3

Bellman equation is the fundamental mathematical equation we learn about in reinforcement learning. I am self learning(not a quant) reinforcement learning theory and came across this equation.

U(s) <- R(s)+gamma*max(sum(T(s,a,s')(U(s')))

where U is the utility function, R reward, gamma discount factor and T transition function.

How should I use Bellman equation for a simple grid world?

Below is a simple grid world; Consider the naming of bottom to up grid as a and b and left to right grid as 1,2 and 3 with four actions up,down,left and right

Now our rewards at b1 is -100 and a2 as +10 and the rest of the grid has a reward of 0.

Let say I start from b3 positions then how should I calculate other state values?

enter image description here

Eka
  • 753

1 Answers1

2

So, on one hand you should clarify what does the sum() range over, but let's start with the transition function $T(s,a,s')$ : it's a function of three arguments; the future state $s'$, the action taken $a$ and the current state $s$. Informally, $T$ records all the combinations of "where we are", "what action we take" and "where will we be next".

We know that both the state space and the action set are discrete (can be labeled as integer numbers) and rather small, so $T$ can be completely enumerated; it can be thought of as a table with $n_s \times n_a \times n_s$ entries.

However $T$ is also sparse (many, if not most, elements are $0$), since certain state jumps are not possible: in our gridworld example, one can only go from $a_3$ to either $a_2$ or $b_3$ (let's just number the states from 1 to 6 from now on and the actions U-L-D-R as 1 to 4), so $$T(s = 6,\cdot,\cdot) = \begin{array}{c} U \\L \\ D \\ R \end{array} \left( \begin{array}{c c c c c c} 0 & 0 & 0 & 0 & 0 & 0 \\ 0 & 0 & 0 & 0 & \mathbf{1} & 0 \\ 0 & 0 & \mathbf{1} & 0 & 0 & 0 \\ 0 & 0 & 0 & 0 & 0 & 0 \\ \end{array} \right) $$

The other "slices" of $T$ correspond to the other 5 states.

The equation you wrote above models the value of being in the present state $s$. It should be written as $$U(s) = R(s) \, \gamma \max_i \left[ \sum_j T(s,a_i,s_j') U(s_j') \right]$$ so that we "marginalize out" the future state (by summing over $s_j'$) and then seek the action that maximizes that sum.

To emphasize: the value of any current state depends on the available choices and on the reward associated with each of those.

The above is only half of the story: the formula simply tells us the utility of every current state $U(s)$, but its definition is recursive: every action carries some consequences, and those in turn must be acted upon in order to maximize the total reward.

How do we actually compute it?
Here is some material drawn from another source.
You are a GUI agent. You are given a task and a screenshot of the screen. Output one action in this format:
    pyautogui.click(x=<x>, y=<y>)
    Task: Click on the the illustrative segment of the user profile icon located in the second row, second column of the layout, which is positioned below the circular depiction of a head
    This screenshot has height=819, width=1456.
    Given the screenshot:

We set an initial condition (the initial state $s_0 = 3$), as well as the known rewards $R(4) = -100$ and $R(2) = 10$, and $0$ elsewhere; compute $U$ for each possible action, and repeat (i.e set current state to $s_1$ and evaluate all possible $s_2$, etc. ) until we reach some desired final state $\hat{s}$ having $U(\hat{s}) = \max_s U(s)$.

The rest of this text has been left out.